MacFARLAND, Sir John Henry (1851-1935)


Educationist, Churchman, Donor and Council Member, Sir John McFarland was a foundation member of the College Council from 1908 to 1935. He was widely known as Master of Ormond College and Chancellor of the University of Melbourne. John MacFarland originated from a very religious family. He was the eldest son of John MacFarland, a draper in Omagh, County Tyrone, Ireland and his wife Margaret Jane Henry. Her father William Henry was a renowned minister of a dissenting church. John was educated at the Royal Academical Institution, Belfast before moving to Queen’s College from which he graduated with an MA in 1872. He proceeded to Cambridge, graduating MA in mathematics in 1879. He took up teaching and was appointed to the Repton School in Foremark, Derbyshire - a school originally established in 1557. At Repton, he demonstrated the innovative teaching skills and charming oratory which were later to create his reputation in Melbourne.


Sir John McFarland.

Sir John McFarland.

In 1881, he took up the position of Master of Ormond College supported by such Presbyterian luminaries of the time as Francis Ormond and Dr Alexander Morrison of Scotch College, Melbourne. In 1886 he was appointed to the University Council and began an influential career leading the direction and development of the university and building contacts with a network of leading educationists many of whom had associations with the Geelong College. These included Theodore Fink who chaired the royal commission into technical education from 1899 to1891 and Frank Tate, who eventually became the first Director of State Education. In 1910, MacFarland became University Vice-Chancellor and several years after, resigned in 1913 as Master of Ormond College.
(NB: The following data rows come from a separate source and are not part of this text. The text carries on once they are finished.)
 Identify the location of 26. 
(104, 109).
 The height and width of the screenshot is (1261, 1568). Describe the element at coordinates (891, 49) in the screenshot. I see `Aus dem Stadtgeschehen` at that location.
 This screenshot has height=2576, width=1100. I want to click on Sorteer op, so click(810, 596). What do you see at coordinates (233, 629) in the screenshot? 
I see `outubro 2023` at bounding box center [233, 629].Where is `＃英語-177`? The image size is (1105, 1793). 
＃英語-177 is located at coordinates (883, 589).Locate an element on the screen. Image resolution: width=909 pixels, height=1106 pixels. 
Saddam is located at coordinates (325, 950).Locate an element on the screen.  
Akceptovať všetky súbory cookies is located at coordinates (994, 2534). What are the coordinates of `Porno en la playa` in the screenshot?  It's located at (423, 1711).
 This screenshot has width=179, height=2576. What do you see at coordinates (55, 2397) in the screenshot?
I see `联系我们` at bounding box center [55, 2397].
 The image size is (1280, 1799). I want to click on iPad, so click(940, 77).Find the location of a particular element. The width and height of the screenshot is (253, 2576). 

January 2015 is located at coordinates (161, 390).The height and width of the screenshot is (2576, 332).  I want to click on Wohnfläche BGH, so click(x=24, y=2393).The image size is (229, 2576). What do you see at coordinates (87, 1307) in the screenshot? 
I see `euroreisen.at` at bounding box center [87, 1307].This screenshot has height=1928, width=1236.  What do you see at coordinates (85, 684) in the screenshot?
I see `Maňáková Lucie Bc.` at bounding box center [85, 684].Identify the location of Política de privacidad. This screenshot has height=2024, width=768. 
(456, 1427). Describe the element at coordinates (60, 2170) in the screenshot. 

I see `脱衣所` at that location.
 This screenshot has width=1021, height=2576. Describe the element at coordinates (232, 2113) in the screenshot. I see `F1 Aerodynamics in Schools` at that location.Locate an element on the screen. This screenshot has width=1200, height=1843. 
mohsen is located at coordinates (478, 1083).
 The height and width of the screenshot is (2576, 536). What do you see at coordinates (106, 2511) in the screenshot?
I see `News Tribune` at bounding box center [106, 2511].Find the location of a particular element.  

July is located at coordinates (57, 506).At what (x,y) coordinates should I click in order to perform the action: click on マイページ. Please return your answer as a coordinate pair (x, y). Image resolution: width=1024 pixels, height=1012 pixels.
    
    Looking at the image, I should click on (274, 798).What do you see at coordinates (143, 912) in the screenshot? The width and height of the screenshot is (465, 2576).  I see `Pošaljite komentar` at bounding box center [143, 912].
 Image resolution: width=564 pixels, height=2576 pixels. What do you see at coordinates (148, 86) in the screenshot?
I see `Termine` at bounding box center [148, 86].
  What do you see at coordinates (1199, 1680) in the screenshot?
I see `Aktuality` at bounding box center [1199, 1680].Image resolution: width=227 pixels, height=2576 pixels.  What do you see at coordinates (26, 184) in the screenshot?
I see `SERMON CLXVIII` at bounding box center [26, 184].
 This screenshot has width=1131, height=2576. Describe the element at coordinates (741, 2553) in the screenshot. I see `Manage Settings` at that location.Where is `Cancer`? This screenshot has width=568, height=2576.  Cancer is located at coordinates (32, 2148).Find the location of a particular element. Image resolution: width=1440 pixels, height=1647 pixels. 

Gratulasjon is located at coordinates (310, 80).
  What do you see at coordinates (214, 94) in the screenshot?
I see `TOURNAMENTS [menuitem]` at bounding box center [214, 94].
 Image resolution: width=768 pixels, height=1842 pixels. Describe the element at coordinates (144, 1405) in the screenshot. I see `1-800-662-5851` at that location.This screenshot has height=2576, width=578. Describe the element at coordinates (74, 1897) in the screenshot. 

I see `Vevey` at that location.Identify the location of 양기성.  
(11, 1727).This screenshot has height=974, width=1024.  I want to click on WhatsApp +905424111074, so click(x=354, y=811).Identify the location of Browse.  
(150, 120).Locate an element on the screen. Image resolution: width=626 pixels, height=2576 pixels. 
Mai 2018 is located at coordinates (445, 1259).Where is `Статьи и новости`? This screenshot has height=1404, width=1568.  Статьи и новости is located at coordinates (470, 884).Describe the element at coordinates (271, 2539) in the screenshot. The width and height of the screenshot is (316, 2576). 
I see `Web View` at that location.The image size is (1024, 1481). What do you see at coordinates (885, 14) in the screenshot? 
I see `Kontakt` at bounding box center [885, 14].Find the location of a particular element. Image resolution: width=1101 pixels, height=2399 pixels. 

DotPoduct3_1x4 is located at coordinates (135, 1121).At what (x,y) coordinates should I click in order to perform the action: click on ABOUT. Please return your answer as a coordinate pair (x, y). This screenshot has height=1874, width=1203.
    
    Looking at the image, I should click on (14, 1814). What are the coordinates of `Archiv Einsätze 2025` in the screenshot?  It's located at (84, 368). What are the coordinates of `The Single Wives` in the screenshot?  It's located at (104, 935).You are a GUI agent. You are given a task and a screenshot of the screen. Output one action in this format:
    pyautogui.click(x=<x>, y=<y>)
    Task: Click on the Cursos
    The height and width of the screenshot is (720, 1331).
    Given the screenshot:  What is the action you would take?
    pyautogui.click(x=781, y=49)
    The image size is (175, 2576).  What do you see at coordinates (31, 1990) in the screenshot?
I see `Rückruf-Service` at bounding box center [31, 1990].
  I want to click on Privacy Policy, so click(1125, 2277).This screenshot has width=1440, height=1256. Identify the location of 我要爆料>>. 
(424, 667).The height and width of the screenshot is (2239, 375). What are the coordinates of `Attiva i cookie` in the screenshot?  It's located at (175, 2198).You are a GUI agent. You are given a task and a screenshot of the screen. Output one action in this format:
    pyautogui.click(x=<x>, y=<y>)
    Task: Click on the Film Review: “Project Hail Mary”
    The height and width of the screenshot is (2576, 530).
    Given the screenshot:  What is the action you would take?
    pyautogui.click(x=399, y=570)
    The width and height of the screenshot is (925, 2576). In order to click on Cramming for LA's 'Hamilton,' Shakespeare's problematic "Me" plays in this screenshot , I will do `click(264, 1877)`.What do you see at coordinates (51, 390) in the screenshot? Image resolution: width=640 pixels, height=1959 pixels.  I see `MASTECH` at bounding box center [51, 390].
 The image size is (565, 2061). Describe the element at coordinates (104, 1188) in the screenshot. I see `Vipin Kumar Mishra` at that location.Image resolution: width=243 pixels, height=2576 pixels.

During this period he was intensively involved with the Presbyterian Church. He was manager of Scots Church from 1892, a member of the Councils of Scotch College, Melbourne and the Presbyterian Ladies College and took a leading role as a layman in church affairs. In 1908, he became a foundation member of the newly formed Geelong College Council, a position he held until his death in 1935. In 1918 MacFarland became University Chancellor presiding over a considerable expansion of the University. His financial astuteness and administrative capacity won him many supporters and, in later life, he also became chairman of the National Mutual Life Association and a director of the Trustees Executors & Agency Co Ltd. In 1921, he opened the Geelong College Preparatory School.

MacFarland was a benevolent distributor of his own money during his life and on his death, left the bulk of his estate to the Presbyterian Church. It was in 1935, as a direct response to MacFarland’s bequest, that the southern wing of the School and the first stage of the cloisters were constructed. A plaque near the Staff Common Room marks his bequest. John MacFarland’s brother R A H MacFarland was, in 1914, the head of Campbell College, Belfast and the association between the two schools which led to exchanging of flags in 1914 and the gift of the leadlight windows of the Dining Hall emerged from the MacFarland relationship.